begin Records supplied

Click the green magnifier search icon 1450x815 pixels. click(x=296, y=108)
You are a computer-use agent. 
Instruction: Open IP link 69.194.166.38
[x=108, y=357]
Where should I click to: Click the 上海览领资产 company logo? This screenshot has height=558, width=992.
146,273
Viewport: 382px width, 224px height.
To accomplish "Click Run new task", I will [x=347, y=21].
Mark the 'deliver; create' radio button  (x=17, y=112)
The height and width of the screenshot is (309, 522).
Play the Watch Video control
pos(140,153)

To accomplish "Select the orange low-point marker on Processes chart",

end Records supplied

- _Work required_
Rewrite every line of the listing above, requests included, scaling only the coordinates in the answers by 1.1 and rounding each to a whole number, with halves rounded up.

- _The response_
Click the green magnifier search icon 1450x815 pixels. click(x=326, y=119)
You are a computer-use agent. 
Instruction: Open IP link 69.194.166.38
[x=119, y=393]
Where should I click to: Click the 上海览领资产 company logo? This screenshot has height=558, width=992.
161,300
Viewport: 382px width, 224px height.
To accomplish "Click Run new task", I will [x=382, y=23].
Mark the 'deliver; create' radio button  (x=19, y=123)
The height and width of the screenshot is (309, 522).
Play the Watch Video control
pos(154,168)

To accomplish "Select the orange low-point marker on Processes chart",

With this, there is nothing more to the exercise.